Thursday, 7 September 2017
Clarissa Tossin + Costa and Niemeyer
Study for a Landscape, Sicardi Gallery installation view
May 16 – June 29, 2013
In his 1984 book The Practice of Everyday Life, French philosopher and historian Michel de Certeau describes the relationships between a city and its inhabitants. The city, he writes, is generated and developed by corporations, institutions, and governments. And yet, despite its construction, the city is always in the process of being remade by the people who move through it. Describing the shortcuts
pedestrians take, de Certeau writes, “Their intertwined paths give their shape to spaces. They weave places together… It is true that the operations of walking on can be traced on city maps in such a way as to transcribe their paths (here well-trodden, there very faint) and their trajectories (going this way and not that). But these thick or thin curves only refer, like words, to the absence of what has passed by. Surveys of routes miss what was: the act itself of passing by.”1
In the exhibition Study for a Landscape, Clarissa Tossin takes that action of passing by, the physical inhabitation of a place during a limited span of time, as her subject. The series Brasília by Foot (2009-2013, above) includes a Google Earth satellite image of the city, showing the footpaths made by pedestrians across the iconic green space. Using the image as a kind of map, Tossin retraced certain of these paths. Her notations from this journey indicate the length of each walk, but in a purely subjective measurement: she counts the number of steps she takes across each pre-existing pathway and creates prints which indicate her walks, and are titled by the number of steps she takes: 2,943, 1,505, 485, 1,876, and 8,463. Through this gesture, Tossin draws the body into a dialogue with the practice of mapping—of the measured articulation of a place.

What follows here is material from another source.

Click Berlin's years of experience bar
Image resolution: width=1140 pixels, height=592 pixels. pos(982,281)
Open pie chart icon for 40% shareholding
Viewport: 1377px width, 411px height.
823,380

Brasília is an especially rich site for Tossin’s work. Designed from the ground up by architect Oscar Niemeyer and urban planner Lucio Costa, the city was built on a previously empty plateau as a beacon of modernist design for the automobile era. Here in her hometown, Tossin brings that modernist experiment in contact with the imperfections and particularities of the body. What does it mean to walk through a city that was designed with the automobile, rather than the pedestrian, in mind? Tossin prints these images on heavy vellum, using ink specially made from Brasília’s soil. With this material gesture, Tossin makes evident the indexical nature of the work. The maps made with soil places the artist, locating her action within its specific context, and reiterating the organic, happenstance nature of the footpaths carved into the city’s green space.
In Study for a Landscape (Brasília) and Study for a Landscape (Mars) (both 2012), Tossin takes satellite images of the two places and folds them into origami patterns. She folds Brasília into the shape of a car; Mars becomes the backdrop for a folded rocket. The resulting thin, white lines marking the images suggest urban plans poetically aligned with the machinery of human transportation. As in Brasília by Foot, Tossin makes visible the physical gesture of folding: these works similarly index the actions of the body as it bears upon the landscape. Here Tossin suggests that landscape is both a construct of the human imagination and a result of human actions.
Ladrão de Tênis (Sneaker Thief) (2009) indicates the important place of physical presence in Tossin’s work while it also highlights the themes of movement and walking that mark the exhibition as a whole. These plaster casts, made from the interior of used sneakers, capture the materiality of the shoes and their unique differences. The work’s title references a recent upsurge of violent crimes associated with sneaker theft in Brazil, and Tossin links these thefts to the increasing exploitation of desire for consumer goods in the country’s growing capitalist economy. She writes, “The mash-up of brands and bodies exposes the logic of the construction of the self in consumer culture.”
Throughout her body of work, Tossin makes multi-process projects. The objects shown in Study for a Landscape are evidence of an experience, even as they also exist as photographs, as documents, and as installation. They are multi-faceted in the ways they explore the frictions between landscape, the body, and urban space, and they bear complex and rewarding relationships to art historical and architectural precedents, such as land art, urban design, and conceptual practice. These objects are markers of the artist’s presence in a place and of her touch. Even if, as de Certeau argues, a city is built by corporations, governments, and institutions, Tossin’s approach to the landscape of Brasília re-makes and re-envisions that place. She invites the viewer to consider how one’s specific experiences in a place make it new, make it different.
1 Michel de Certeau, The Practice of Everyday Life (Berkeley: University of California Press, 1984): 97.